In wisdom you made them all;
the earth is full of your creatures.
25 There is the sea, vast and spacious,
teeming with creatures beyond number—
living things both large and small.
26 There the ships go to and fro,
and the leviathan, which you formed to frolic there.
27 These all look to you
to give them their food at the proper time.
28 When you give it to them,
they gather it up;
when you open your hand,
they are satisfied with good things.
29 When you hide your face,
they are terrified;
when you take away their breath,
they die and return to the dust.
30 When you send your Spirit,
they are created,
and you renew the face of the earth.
31 May the glory of the LORD endure forever;
may the LORD rejoice in his works—
32 he who looks at the earth, and it trembles,
who touches the mountains, and they smoke.

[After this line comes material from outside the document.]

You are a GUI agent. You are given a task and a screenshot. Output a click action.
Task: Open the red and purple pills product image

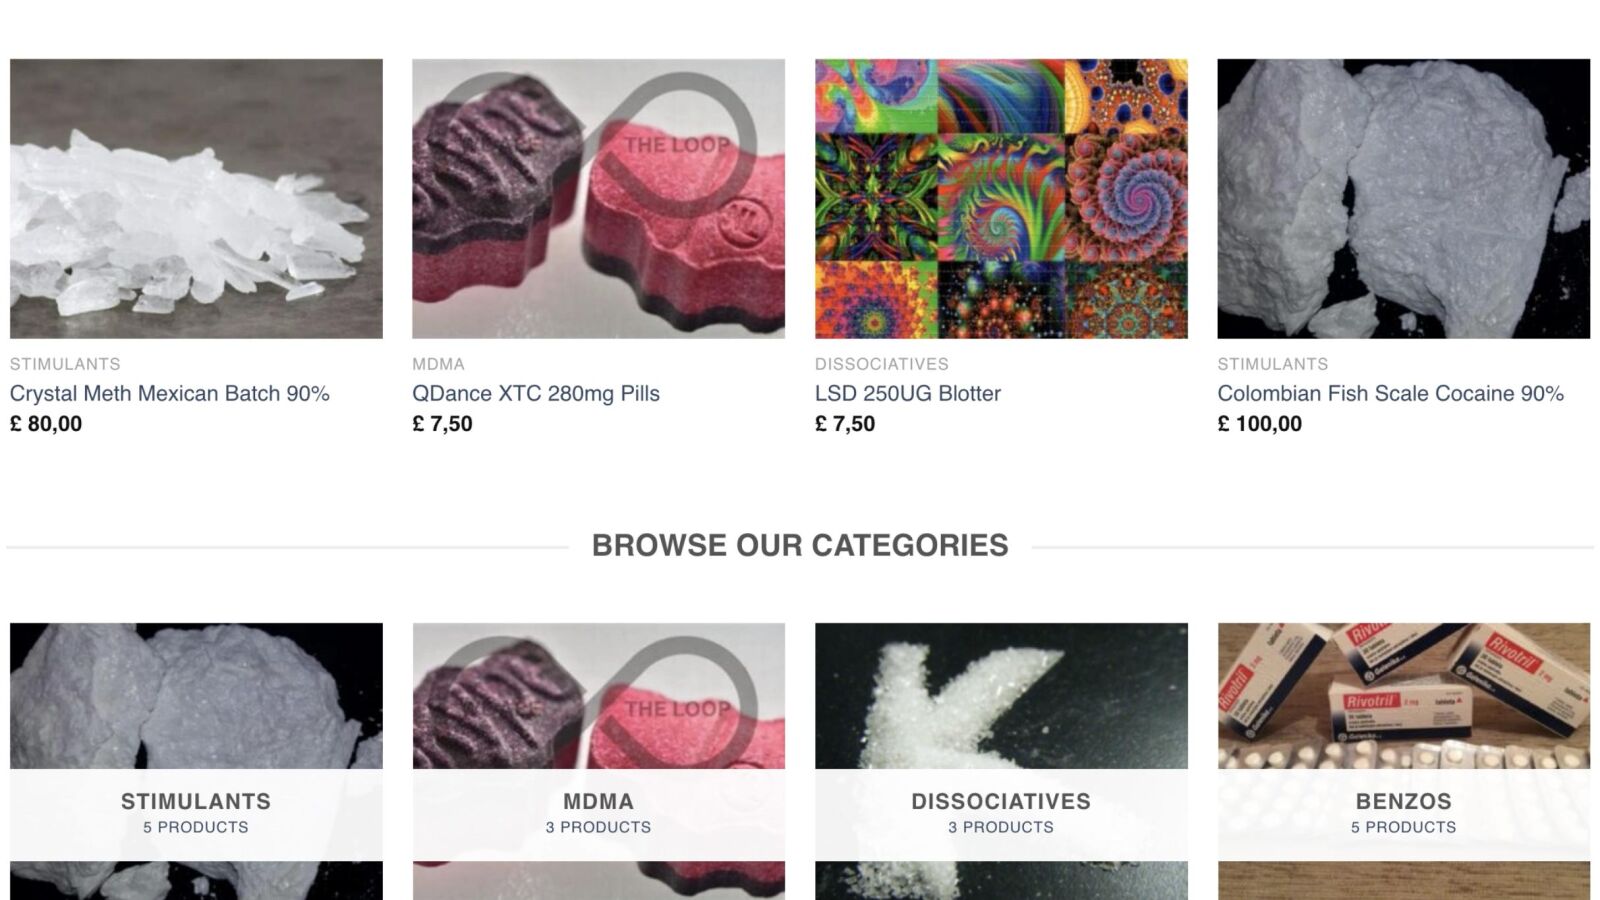pos(598,198)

33 I will sing to the LORD all my life;
I will sing praise to my God as long as I live.
34 May my meditation be pleasing to him,
as I rejoice in the LORD.
35b Praise the LORD, O my soul.
Praise the LORD.
Matthew Henry’s Concise Commentary on the Whole Bible
VERSES 19-30
We are to praise and magnify God for the constant succession of day and night.
And see how those are like to the wild beasts, who wait for the twilight, and
have fellowship with the unfruitful works of darkness. Does God listen to the
language of mere nature, even in ravenous creatures, and shall he not much more
interpret favourably the language of grace in his own people, though weak and
broken groanings which cannot be uttered? There is the work of every day, which
is to be done in its day, which man must apply to every morning, and which he
must continue in till evening; it will be time enough to rest when the night
comes, in which no man can work. The psalmist wonders at the works of God. The
works of art, the more closely they are looked upon, the more rough they appear;
the works of nature appear more fine and exact. They are all made in wisdom, for
they all answer the end they were designed to serve. Every spring is an emblem
of the resurrection, when a new world rises, as it were, out of the ruins of the
old one. But man alone lives beyond death. When the Lord takes away his breath,
his soul enters on another state, and his body will be raised, either to glory
or to misery. May the Lord send forth his Spirit, and new-create our souls to
holiness.
VERSES 31-35
Man’s glory is fading; God’s glory is everlasting: creatures change, but with
the Creator there is no variableness. And if mediation on the glories of
creation be so sweet to the soul, what greater glory appears to the enlightened
mind, when contemplating the great work of redemption! There alone can a sinner
perceive ground of confidence and joy in God. While he with pleasure upholds
all, governs all, and rejoices in all his works, let our souls, touched by his
grace, meditate on and praise him.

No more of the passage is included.